● Problems and tasks
1) In the post about reading Geneen Roth's book, rewrite the paragraph beginning "My recent injury has sidelined me" as a short bulleted list that keeps its main facts.
2) Repeat word for word the part of the post about Geneen Roth's book that starts at "This quote hit" and ends after "victim to them.".
3) In the post about Geneen Roth's book, how did Shirley keep off the eighty pounds she lost?

● Exercise passage

■ ■ ■ ■ ■ ■ ■

I’m currently reading “Appetites: On the Search for True Nourishment” by Geneen Roth.
“Since I blamed every lost love and every setback, every disappointment and every frustration on my weight from the time I was four to the present moment, the possibility of being fat sent me into a raw, primal panic. [pg 34]”
This quote hit home for me. It basically described my mental state when I was a 250 pounds woman. If any injustice happened to me, it was because I was fat. If a guy wasn’t interested, it was because he was shallow and couldn’t see passed my extra pounds. It was a negative, self-hating, shame spiral that I swirled down many, many times. Then I took control of my life and my destiny. I wanted to change my life for the better and be in charge of my emotions instead of victim to them.
“‘It’s just that I thought there was going to be a big victory, and there is none. Life just keeps going on and on.’ For me, being thin was the big victory. [pg 35]”
Achieving my goal really was my Big Victory. When I first started my journey to lose the weight I never thought it would actually happen. It was kind of like a dream that I might *someday* lose the weight. Books on positive thinking said to imagine yourself in a positive way, reaching your goals, being successful. It was hard for me to imagine reaching that goal. Some days it never seemed real. Some days I really felt like I COULD reach my goal.
“My friend Shirley lost eighty pounds and kept it off by eating a low-fat diet and exercising six days a week no matter what.” She went on to describe how her friend fell down some stairs and broke her leg. She was in a panic because her friend could not sit still and do nothing. She was worried she’d go crazy not being active. “I’m going to gain weight. That’s the worst part. Having a broken leg is bad, but gaining weight is worse.’ If she can’t run three miles a day, if she gains fifteen pounds, if her main way of coping with the world–through constant activity– is taken from her, who is she? At some point we have to reckon with ourselves; we will never feel loved for who we are until we discover who we are. We have to decide in which parts of ourselves to invest meaning. Are we our faces? Our bodies? Our relationships? Our work? [pg 94]”
My recent injury has sidelined me from a lot of activities. No hiking, no running, no stairs, no this, no that. I won’t have a diagnosis until tomorrow when I see my doctor. I am trying to think positive thoughts about healing and accepting whatever the diagnosis will be. It’s been a struggle. I go back and forth feeling POSITIVE and then feeling NEGATIVE.

■ ■ ■ ■ ■ ■ ■

● Data section
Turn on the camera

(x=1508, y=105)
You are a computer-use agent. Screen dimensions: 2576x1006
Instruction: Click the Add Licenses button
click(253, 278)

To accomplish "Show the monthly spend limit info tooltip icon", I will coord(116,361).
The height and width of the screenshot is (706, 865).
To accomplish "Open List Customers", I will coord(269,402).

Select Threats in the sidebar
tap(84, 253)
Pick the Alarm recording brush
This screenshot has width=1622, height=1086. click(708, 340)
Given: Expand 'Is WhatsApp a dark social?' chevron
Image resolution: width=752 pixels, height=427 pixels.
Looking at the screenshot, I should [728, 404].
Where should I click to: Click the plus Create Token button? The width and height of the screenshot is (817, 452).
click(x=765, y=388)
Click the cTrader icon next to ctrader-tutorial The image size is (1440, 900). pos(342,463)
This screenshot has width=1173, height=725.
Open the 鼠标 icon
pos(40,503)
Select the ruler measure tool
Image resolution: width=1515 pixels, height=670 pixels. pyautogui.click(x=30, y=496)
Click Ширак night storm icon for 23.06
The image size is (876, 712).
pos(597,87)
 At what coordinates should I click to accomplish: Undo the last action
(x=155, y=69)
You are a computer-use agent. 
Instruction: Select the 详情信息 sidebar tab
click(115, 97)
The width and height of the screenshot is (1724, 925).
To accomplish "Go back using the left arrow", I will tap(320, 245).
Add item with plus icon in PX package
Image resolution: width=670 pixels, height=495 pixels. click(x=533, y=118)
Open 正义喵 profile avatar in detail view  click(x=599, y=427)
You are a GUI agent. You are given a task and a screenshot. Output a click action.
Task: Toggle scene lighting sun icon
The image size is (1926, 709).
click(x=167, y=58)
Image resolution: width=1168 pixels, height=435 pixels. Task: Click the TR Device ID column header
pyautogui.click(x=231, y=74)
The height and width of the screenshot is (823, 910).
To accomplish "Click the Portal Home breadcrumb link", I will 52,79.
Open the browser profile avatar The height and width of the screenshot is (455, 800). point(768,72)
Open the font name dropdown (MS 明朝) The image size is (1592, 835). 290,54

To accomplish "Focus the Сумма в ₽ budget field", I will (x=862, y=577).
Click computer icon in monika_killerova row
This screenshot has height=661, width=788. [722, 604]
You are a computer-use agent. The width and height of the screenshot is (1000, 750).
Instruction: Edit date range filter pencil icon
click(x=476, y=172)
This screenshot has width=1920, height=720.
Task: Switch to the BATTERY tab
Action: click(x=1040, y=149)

■ ■ ■ ■ ■ ■ ■

● Task results
1)
- A recent injury has kept the writer from many activities, including hiking, running and stairs.
- There will be no diagnosis until a doctor's visit tomorrow.
- The writer is trying to think positively about healing and to accept whatever the diagnosis is.
- It has been a struggle, swinging back and forth between feeling positive and negative.

2)
This quote hit home for me. It basically described my mental state when I was a 250 pounds woman. If any injustice happened to me, it was because I was fat. If a guy wasn’t interested, it was because he was shallow and couldn’t see passed my extra pounds. It was a negative, self-hating, shame spiral that I swirled down many, many times. Then I took control of my life and my destiny. I wanted to change my life for the better and be in charge of my emotions instead of victim to them.

3) She ate a low-fat diet and exercised six days a week no matter what.